Better experience in portrait mode.
Iklan - Geser ke atas untuk melanjutkan

Menghasilkan Dokter dengan Biaya Terjangkau

Menghasilkan Dokter dengan Biaya Terjangkau Ilustrasi dokter. ©shutterstock.com/rangizzz

Merdeka.com - Biaya menjadi dokter kian mahal. Besaran uang kuliah diserahkan kepada masing-masing perguruan tinggi. Ada yang pintar tapi tak mampu. Ada kampus tapi tak ada dosen. Indonesia kekurangan dokter. Revisi UU Pendidikan Kedokteran dibutuhkan segera.

"Kami sangat prihatin atas tingginya biaya pendidikan dokter dan dokter spesialis saat ini. Kondisi ini dapat berpotensi mengakibatkan dokter dan dokter spesialis yang dihasilkan menjadi kurang baik dalam memberikan pelayanan kesehatan."

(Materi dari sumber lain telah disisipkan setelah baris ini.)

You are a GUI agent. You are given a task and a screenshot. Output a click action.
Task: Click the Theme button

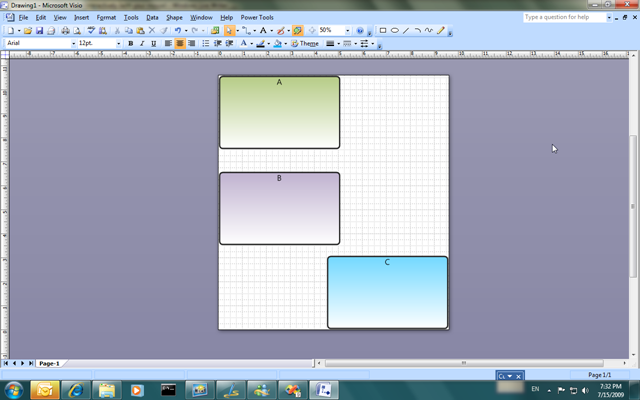click(x=306, y=44)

Pernyataan itu merupakan petikan isi surat yang dilayangkan Pengurus Besar Ikatan Dokter Indonesia (PB IDI) kepada Mendikbud Ristek Nadiem Makarim. Surat bertanggal 10 Februari 2022 yang diteken Ketum PB IDI yang saat itu dijabat Daeng Mohammad Faqih juga ditembuskan kepada Presiden Joko Widodo dan Dewan Perwakilan Rakyat.

IDI menilai, biaya pendidikan kedokteran di Indonesia semakin tak terkendali, mahal, dan tidak terjangkau. IDI mendesak pemerintah melakukan intervensi.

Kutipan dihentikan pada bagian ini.